TommyJones / textmineR

An aid for text mining in R, with a syntax that should be familiar to experienced R users. Provides a wrapper for several topic models that take similarly-formatted input and give similarly-formatted output. Has additional functionality for analyzing and diagnostics for topic models.
Other
106 stars 34 forks source link

CalcProbCoherence algorithm unclear #75

Closed jeason15 closed 5 years ago

jeason15 commented 5 years ago

Hi! Is there any way that you can point me to documentation regarding the algorithm used to calculate the coherence scores for the topics generated? I am unclear as to which method is being used to obtain this (UCI, UMass, etc). Thanks!

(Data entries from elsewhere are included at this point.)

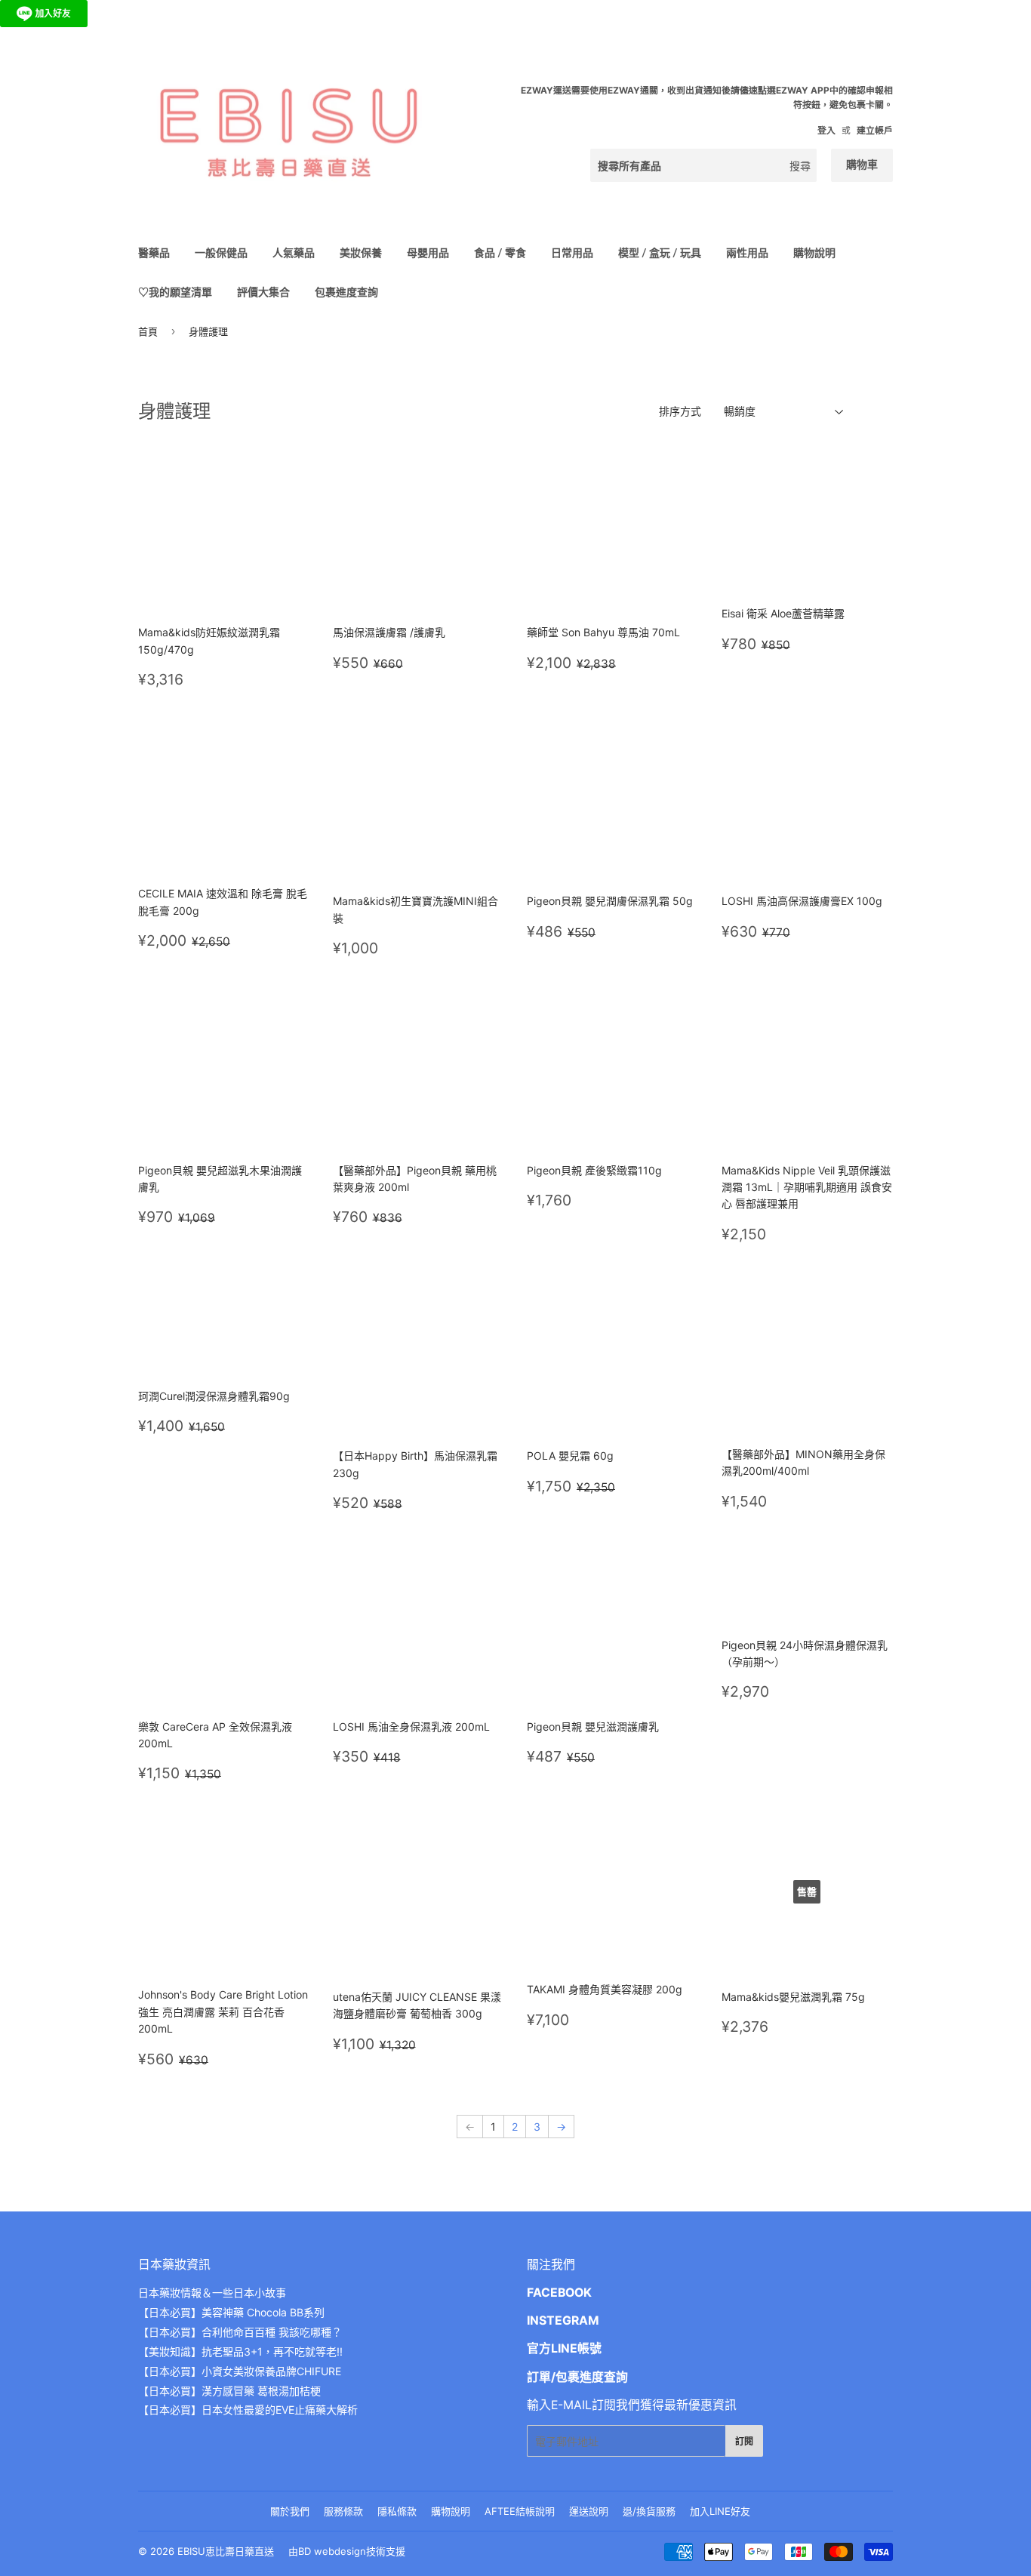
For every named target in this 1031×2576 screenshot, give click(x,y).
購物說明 (814, 252)
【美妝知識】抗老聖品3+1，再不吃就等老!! (240, 2351)
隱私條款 (397, 2511)
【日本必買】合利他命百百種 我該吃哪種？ (240, 2331)
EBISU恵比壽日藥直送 (225, 2551)
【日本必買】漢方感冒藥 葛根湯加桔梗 (229, 2390)
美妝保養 (361, 252)
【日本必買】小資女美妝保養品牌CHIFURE (239, 2371)
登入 (826, 130)
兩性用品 (747, 252)
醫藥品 (154, 252)
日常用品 (572, 252)
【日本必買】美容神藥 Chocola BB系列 (231, 2312)
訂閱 (744, 2441)
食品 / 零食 (500, 252)
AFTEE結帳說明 (520, 2511)
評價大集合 (263, 291)
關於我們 (289, 2511)
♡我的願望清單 (175, 291)
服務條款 (343, 2511)
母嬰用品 (428, 252)
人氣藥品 (293, 252)
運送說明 (588, 2511)
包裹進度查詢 (346, 291)
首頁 (148, 331)
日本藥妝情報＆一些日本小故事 (212, 2292)
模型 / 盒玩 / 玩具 (659, 252)
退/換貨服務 (649, 2511)
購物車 (862, 164)
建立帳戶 (875, 130)
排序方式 (680, 411)
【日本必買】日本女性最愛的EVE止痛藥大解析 (248, 2409)
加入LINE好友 (720, 2511)
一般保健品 (221, 252)
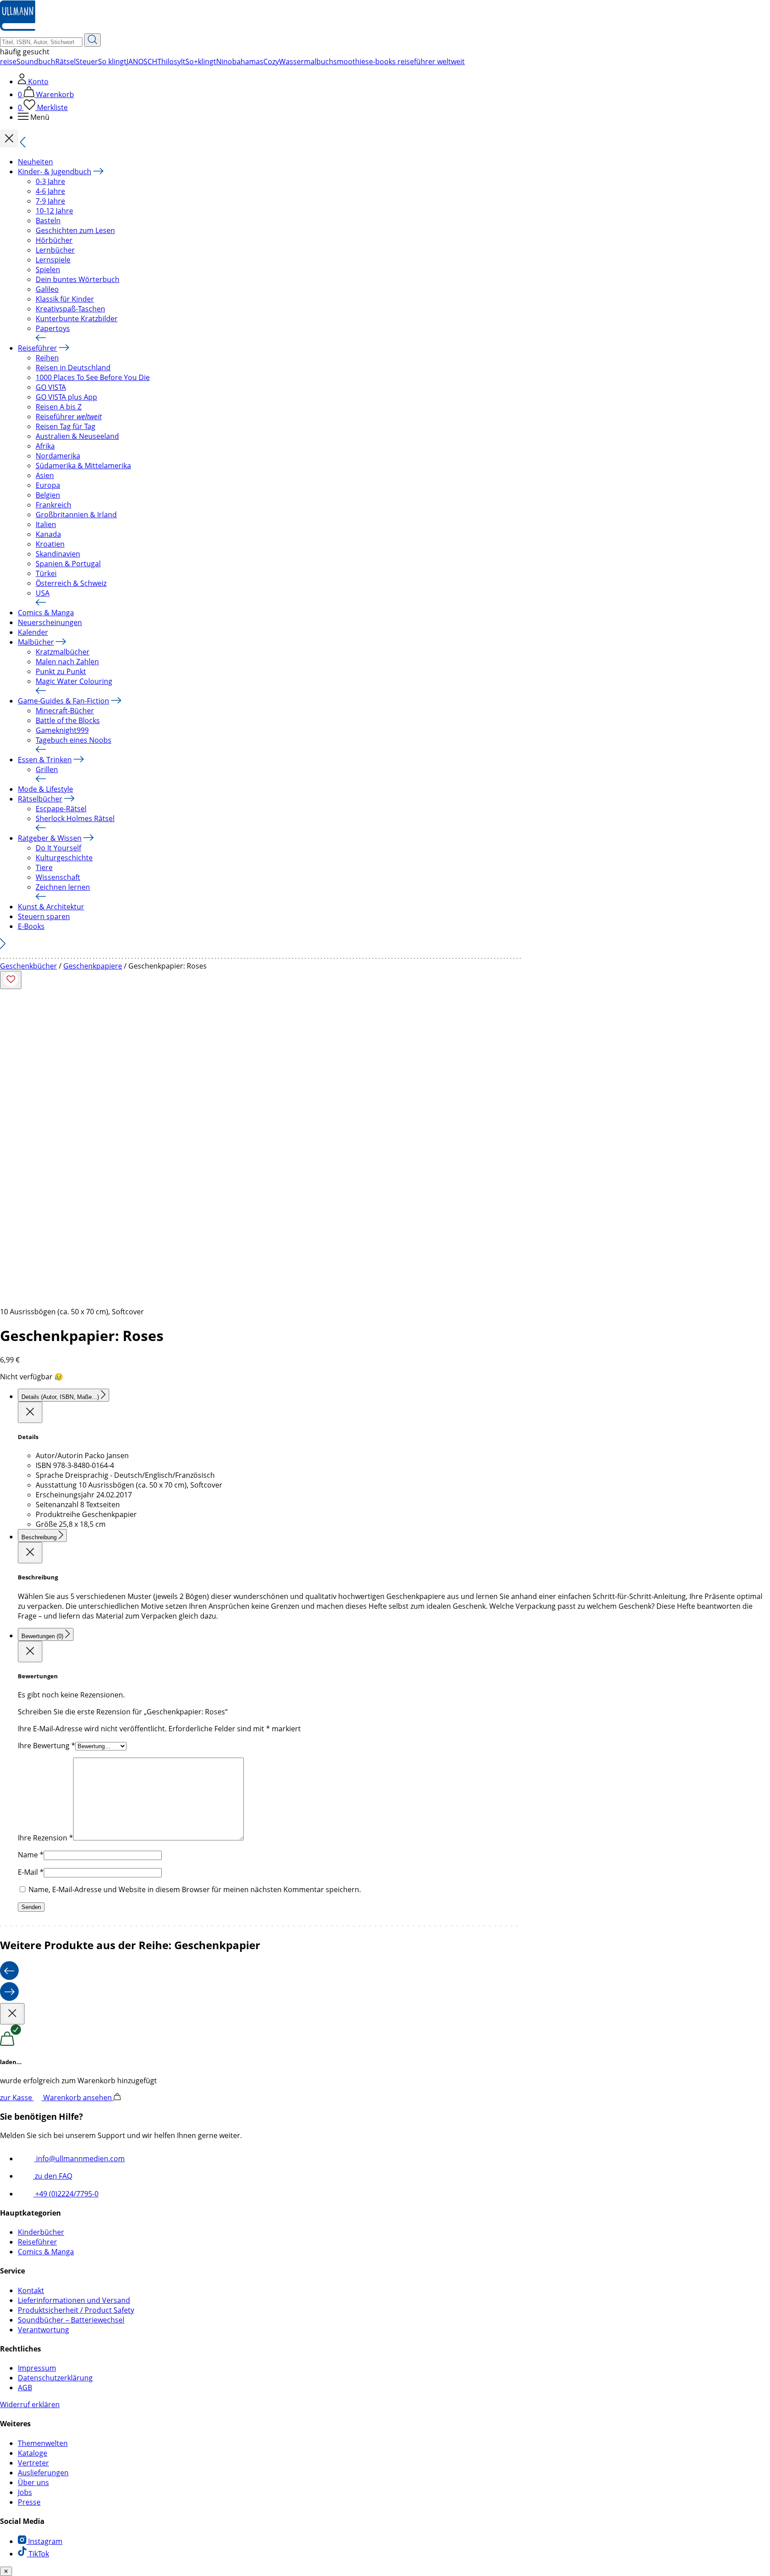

TommyJones commented 5 years ago

Hi @jeason15! Thanks for your interest in textmineR. There's a pretty extensive discussion on this in a closed issue, #35. I've also described it in one of the vignettes https://github.com/TommyJones/textmineR/blob/master/vignettes/c_topic_modeling.Rmd

The TL;DR is that this is a metric of my own making. But it is very similar to the "difference measure" described on page 2 here: https://pdfs.semanticscholar.org/03a0/62fdcd13c9287a2d4e1d6d057fd2e083281c.pdf

Hope that helps! Closing now. But feel free to ask follow up questions in the thread if need be.